Reproduce each line of the following material verbatim, with no alterations.

--- Material for this task Enclosed Below ---

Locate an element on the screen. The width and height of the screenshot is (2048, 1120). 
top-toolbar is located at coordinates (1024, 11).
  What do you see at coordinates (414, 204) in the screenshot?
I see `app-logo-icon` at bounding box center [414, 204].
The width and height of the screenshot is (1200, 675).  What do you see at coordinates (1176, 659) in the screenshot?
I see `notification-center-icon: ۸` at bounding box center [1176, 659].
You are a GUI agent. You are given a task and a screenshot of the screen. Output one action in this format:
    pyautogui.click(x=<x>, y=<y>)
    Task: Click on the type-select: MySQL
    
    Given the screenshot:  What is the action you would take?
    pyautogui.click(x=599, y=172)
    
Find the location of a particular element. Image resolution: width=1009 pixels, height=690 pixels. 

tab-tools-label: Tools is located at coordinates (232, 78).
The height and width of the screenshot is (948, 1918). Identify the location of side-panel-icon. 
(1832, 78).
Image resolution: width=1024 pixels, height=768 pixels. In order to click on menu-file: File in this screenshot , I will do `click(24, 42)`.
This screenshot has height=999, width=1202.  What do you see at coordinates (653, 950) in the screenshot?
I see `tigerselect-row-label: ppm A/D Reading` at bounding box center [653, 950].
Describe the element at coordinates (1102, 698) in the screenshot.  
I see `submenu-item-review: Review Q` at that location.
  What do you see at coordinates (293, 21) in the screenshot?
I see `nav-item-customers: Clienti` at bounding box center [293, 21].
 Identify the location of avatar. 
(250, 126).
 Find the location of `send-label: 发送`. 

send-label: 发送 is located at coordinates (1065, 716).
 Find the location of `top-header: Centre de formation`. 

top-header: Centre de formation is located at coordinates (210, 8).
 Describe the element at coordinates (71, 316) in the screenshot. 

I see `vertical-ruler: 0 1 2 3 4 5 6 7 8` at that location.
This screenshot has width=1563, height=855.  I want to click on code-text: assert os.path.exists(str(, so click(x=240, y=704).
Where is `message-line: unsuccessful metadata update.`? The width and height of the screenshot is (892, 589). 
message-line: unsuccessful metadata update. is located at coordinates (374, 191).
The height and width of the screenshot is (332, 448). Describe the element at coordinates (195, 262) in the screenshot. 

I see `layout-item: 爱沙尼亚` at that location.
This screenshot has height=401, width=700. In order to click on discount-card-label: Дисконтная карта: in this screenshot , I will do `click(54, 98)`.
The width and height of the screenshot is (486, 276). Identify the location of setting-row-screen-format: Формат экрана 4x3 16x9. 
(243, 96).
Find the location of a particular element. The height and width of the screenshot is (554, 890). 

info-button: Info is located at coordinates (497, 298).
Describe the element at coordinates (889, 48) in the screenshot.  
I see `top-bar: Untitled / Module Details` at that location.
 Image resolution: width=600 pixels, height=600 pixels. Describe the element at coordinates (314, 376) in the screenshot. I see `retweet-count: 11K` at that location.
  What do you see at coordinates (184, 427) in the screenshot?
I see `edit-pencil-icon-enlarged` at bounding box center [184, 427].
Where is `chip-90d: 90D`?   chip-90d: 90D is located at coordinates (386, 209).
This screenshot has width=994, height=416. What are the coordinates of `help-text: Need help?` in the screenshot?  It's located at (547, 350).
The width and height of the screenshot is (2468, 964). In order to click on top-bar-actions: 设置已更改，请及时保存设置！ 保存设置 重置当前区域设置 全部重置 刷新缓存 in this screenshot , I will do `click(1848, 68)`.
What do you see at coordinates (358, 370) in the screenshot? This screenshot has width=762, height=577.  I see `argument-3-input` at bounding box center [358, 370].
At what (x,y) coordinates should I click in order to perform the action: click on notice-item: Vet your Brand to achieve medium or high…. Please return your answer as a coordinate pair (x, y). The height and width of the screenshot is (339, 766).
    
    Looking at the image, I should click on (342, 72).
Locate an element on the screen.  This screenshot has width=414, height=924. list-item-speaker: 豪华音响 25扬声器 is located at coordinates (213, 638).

--- End of Enclosed Material for this task ---

**Task output:**
Locate an element on the screen. The width and height of the screenshot is (2048, 1120). 
top-toolbar is located at coordinates (1024, 11).
  What do you see at coordinates (414, 204) in the screenshot?
I see `app-logo-icon` at bounding box center [414, 204].
The width and height of the screenshot is (1200, 675).  What do you see at coordinates (1176, 659) in the screenshot?
I see `notification-center-icon: ۸` at bounding box center [1176, 659].
You are a GUI agent. You are given a task and a screenshot of the screen. Output one action in this format:
    pyautogui.click(x=<x>, y=<y>)
    Task: Click on the type-select: MySQL
    
    Given the screenshot:  What is the action you would take?
    pyautogui.click(x=599, y=172)
    
Find the location of a particular element. Image resolution: width=1009 pixels, height=690 pixels. 

tab-tools-label: Tools is located at coordinates (232, 78).
The height and width of the screenshot is (948, 1918). Identify the location of side-panel-icon. 
(1832, 78).
Image resolution: width=1024 pixels, height=768 pixels. In order to click on menu-file: File in this screenshot , I will do `click(24, 42)`.
This screenshot has height=999, width=1202.  What do you see at coordinates (653, 950) in the screenshot?
I see `tigerselect-row-label: ppm A/D Reading` at bounding box center [653, 950].
Describe the element at coordinates (1102, 698) in the screenshot.  
I see `submenu-item-review: Review Q` at that location.
  What do you see at coordinates (293, 21) in the screenshot?
I see `nav-item-customers: Clienti` at bounding box center [293, 21].
 Identify the location of avatar. 
(250, 126).
 Find the location of `send-label: 发送`. 

send-label: 发送 is located at coordinates (1065, 716).
 Find the location of `top-header: Centre de formation`. 

top-header: Centre de formation is located at coordinates (210, 8).
 Describe the element at coordinates (71, 316) in the screenshot. 

I see `vertical-ruler: 0 1 2 3 4 5 6 7 8` at that location.
This screenshot has width=1563, height=855.  I want to click on code-text: assert os.path.exists(str(, so click(x=240, y=704).
Where is `message-line: unsuccessful metadata update.`? The width and height of the screenshot is (892, 589). 
message-line: unsuccessful metadata update. is located at coordinates (374, 191).
The height and width of the screenshot is (332, 448). Describe the element at coordinates (195, 262) in the screenshot. 

I see `layout-item: 爱沙尼亚` at that location.
This screenshot has height=401, width=700. In order to click on discount-card-label: Дисконтная карта: in this screenshot , I will do `click(54, 98)`.
The width and height of the screenshot is (486, 276). Identify the location of setting-row-screen-format: Формат экрана 4x3 16x9. 
(243, 96).
Find the location of a particular element. The height and width of the screenshot is (554, 890). 

info-button: Info is located at coordinates (497, 298).
Describe the element at coordinates (889, 48) in the screenshot.  
I see `top-bar: Untitled / Module Details` at that location.
 Image resolution: width=600 pixels, height=600 pixels. Describe the element at coordinates (314, 376) in the screenshot. I see `retweet-count: 11K` at that location.
  What do you see at coordinates (184, 427) in the screenshot?
I see `edit-pencil-icon-enlarged` at bounding box center [184, 427].
Where is `chip-90d: 90D`?   chip-90d: 90D is located at coordinates (386, 209).
This screenshot has width=994, height=416. What are the coordinates of `help-text: Need help?` in the screenshot?  It's located at (547, 350).
The width and height of the screenshot is (2468, 964). In order to click on top-bar-actions: 设置已更改，请及时保存设置！ 保存设置 重置当前区域设置 全部重置 刷新缓存 in this screenshot , I will do `click(1848, 68)`.
What do you see at coordinates (358, 370) in the screenshot? This screenshot has width=762, height=577.  I see `argument-3-input` at bounding box center [358, 370].
At what (x,y) coordinates should I click in order to perform the action: click on notice-item: Vet your Brand to achieve medium or high…. Please return your answer as a coordinate pair (x, y). The height and width of the screenshot is (339, 766).
    
    Looking at the image, I should click on (342, 72).
Locate an element on the screen.  This screenshot has width=414, height=924. list-item-speaker: 豪华音响 25扬声器 is located at coordinates (213, 638).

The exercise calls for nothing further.